The same thing having similar names in different parts of the world or cultures, is a problem Google search has encountered for long. So when it faced a similar challenge around Covid-19 vaccine names, the tech giant turned to its new Multitask Unified Model (MUM) tool for help.
Since AstraZeneca, CoronaVac, Moderna, Pfizer, Sputnik and other broadly distributed vaccines all have many different names all over the world, Google’s “ability to correctly identify all these names is critical to bringing people the latest trustworthy information about the vaccine”. So now the search platform uses MUM “to identify over 800 variations of vaccine names in more than 50 languages in a matter of seconds,” Pandu Nayak, Google Fellow and Vice President, Search wrote in a blog post. “After validating MUM’s findings, we applied them to Google Search so that people could find timely, high-quality information about COVID-19 vaccines worldwide.”
“MUM is a deep neural network that’s made up of transformers just like BERT (Bidirectional Encoder Representations from Transformers) was,” explains Nayak on a call. In 2018, Google launched BERT, a neural network-based technique for natural language processing (NLP) pre-training that lets anyone train their own state-of-the-art question answering system. “But in many ways MUM is very different from BERT. Like BERT it can understand language using encoders… but in addition to that it also has a stack of decoders which allows it to generate text,” Nayak says, adding that this particular architecture is a text-to-text model based on T5 architecture developed by Google Research.

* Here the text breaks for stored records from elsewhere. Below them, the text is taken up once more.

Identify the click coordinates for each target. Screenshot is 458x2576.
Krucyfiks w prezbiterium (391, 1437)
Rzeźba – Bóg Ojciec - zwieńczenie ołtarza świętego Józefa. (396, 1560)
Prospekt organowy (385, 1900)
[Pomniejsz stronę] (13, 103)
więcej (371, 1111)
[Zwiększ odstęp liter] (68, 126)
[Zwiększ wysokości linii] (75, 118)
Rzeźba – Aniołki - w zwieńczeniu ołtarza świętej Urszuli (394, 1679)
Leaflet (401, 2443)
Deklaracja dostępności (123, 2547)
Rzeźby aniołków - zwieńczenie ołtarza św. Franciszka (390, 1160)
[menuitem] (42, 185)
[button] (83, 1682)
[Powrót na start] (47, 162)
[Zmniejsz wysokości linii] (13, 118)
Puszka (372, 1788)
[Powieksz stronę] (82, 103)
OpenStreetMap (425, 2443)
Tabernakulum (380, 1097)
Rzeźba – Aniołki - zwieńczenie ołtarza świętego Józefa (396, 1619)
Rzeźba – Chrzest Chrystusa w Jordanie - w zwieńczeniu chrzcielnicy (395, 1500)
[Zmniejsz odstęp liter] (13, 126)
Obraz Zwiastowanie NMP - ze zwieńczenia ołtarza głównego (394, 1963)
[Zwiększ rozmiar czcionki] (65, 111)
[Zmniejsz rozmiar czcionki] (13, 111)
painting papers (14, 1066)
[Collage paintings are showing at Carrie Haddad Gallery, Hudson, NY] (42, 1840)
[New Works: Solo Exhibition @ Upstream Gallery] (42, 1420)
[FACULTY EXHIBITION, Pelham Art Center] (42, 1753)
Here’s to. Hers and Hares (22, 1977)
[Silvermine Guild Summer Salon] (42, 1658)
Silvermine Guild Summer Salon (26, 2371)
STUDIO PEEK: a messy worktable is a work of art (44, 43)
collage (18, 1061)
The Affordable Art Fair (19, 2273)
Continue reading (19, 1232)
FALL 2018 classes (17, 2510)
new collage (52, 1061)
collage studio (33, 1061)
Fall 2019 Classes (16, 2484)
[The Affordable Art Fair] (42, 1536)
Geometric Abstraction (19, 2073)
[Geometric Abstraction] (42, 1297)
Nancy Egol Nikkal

Nayak says MUM was trained on a high-quality subset of the web corpus after omitting low-quality content. It was also trained on all 75 languages at the same time, “so intrinsically its a multi-lingual model”. He explains the benefits: “What that allows us to do is to generalise from data rich languages to data for languages where there are fewer documents.” Also, MUM is “intrinsically multi-modal sort of training” and can expand to images and the like.
This essentially means the model can learn in one language and disseminate the knowledge in others. Also, for Google this translates as a smart mechanism which does not have to learn separately in all languages.
The opportunities are endless. “We think of it as a platform in which different teams can use that platform for their own individual use cases. So one team might use it to improve classification, one to improve ranking and another for information extraction, and yet another to create a whole new application. So it is intrinsically multitasking…,” he underlines.
The vaccine name recognition is just the start of what could be something big. The blog post elaborates: “Our early testing indicates that not only will MUM be able to improve many aspects of our existing systems, but will also help us create completely new ways to search and explore information.”